**ACTIVITY:** Count the lines below that carry the word "Given". Answer with that number alone.
▼▼▼
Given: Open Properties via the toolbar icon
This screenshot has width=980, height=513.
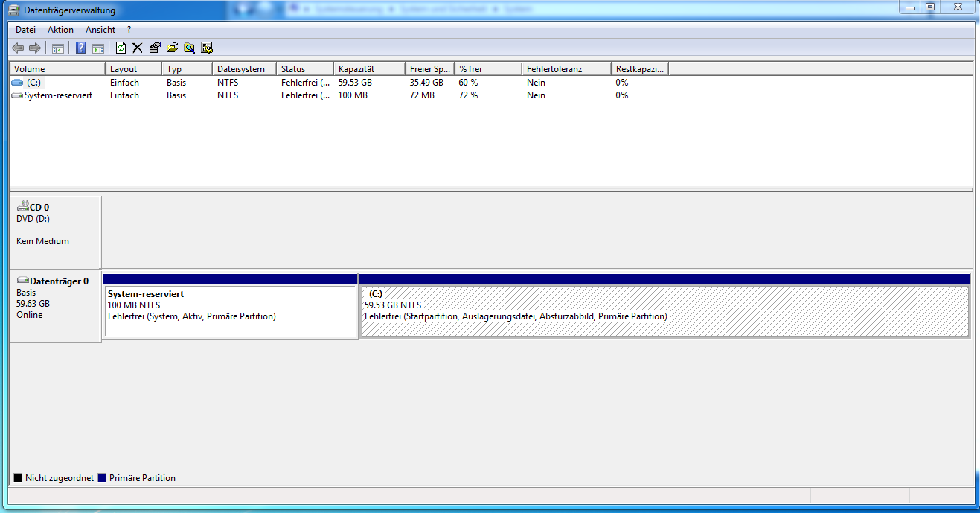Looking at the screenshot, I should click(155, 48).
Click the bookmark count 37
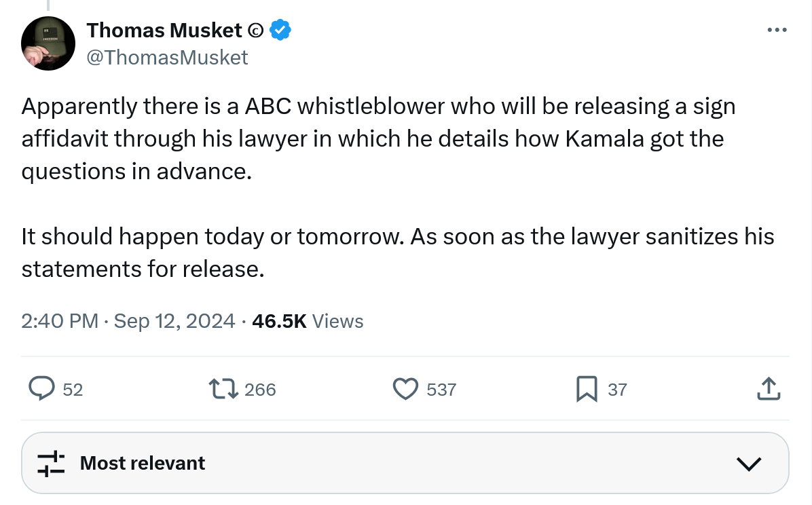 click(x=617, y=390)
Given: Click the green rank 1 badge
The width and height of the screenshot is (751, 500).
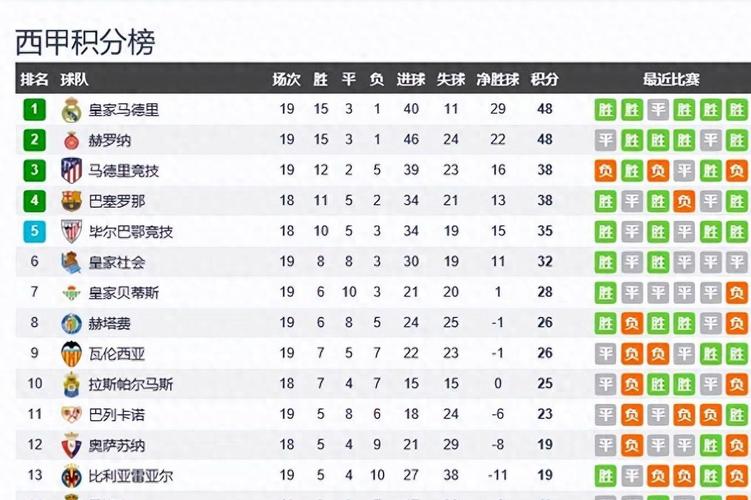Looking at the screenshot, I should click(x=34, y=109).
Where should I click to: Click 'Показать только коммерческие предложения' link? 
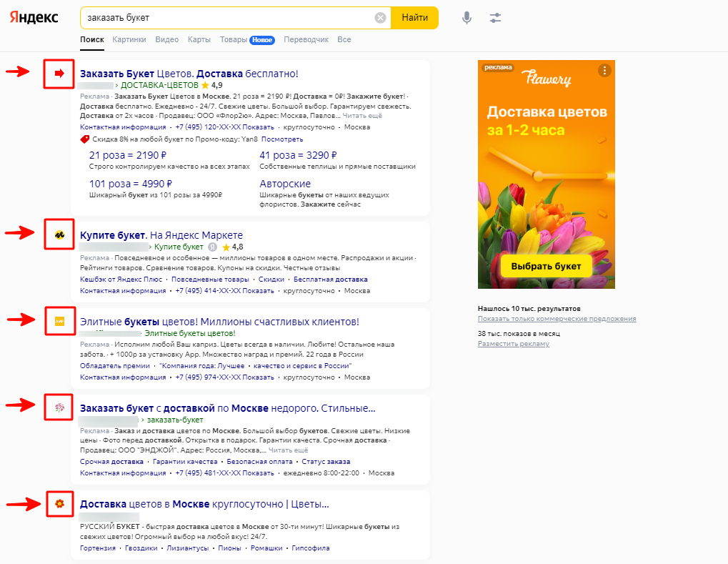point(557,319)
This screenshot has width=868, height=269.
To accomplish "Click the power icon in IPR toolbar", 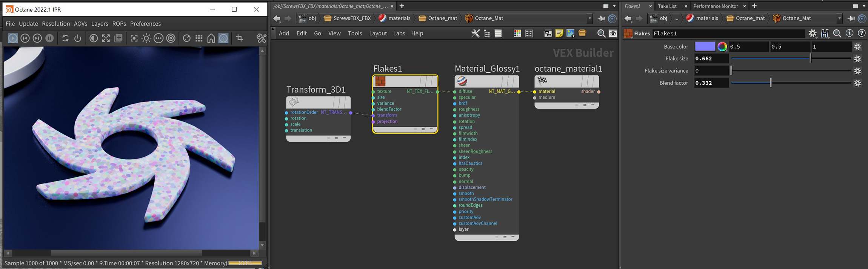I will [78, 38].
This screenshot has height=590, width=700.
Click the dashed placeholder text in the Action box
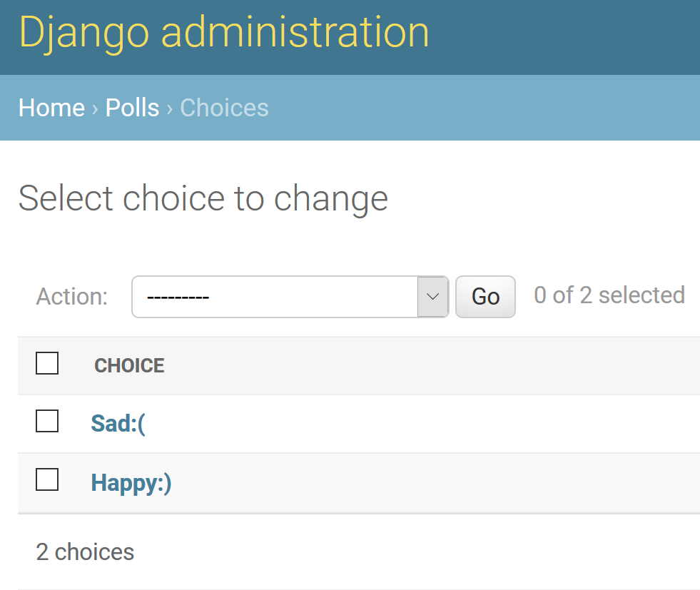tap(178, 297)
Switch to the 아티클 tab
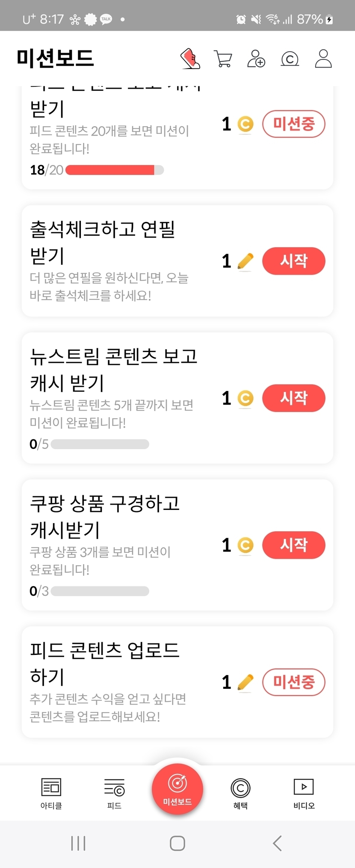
▲▲▲
**RESULT:** 2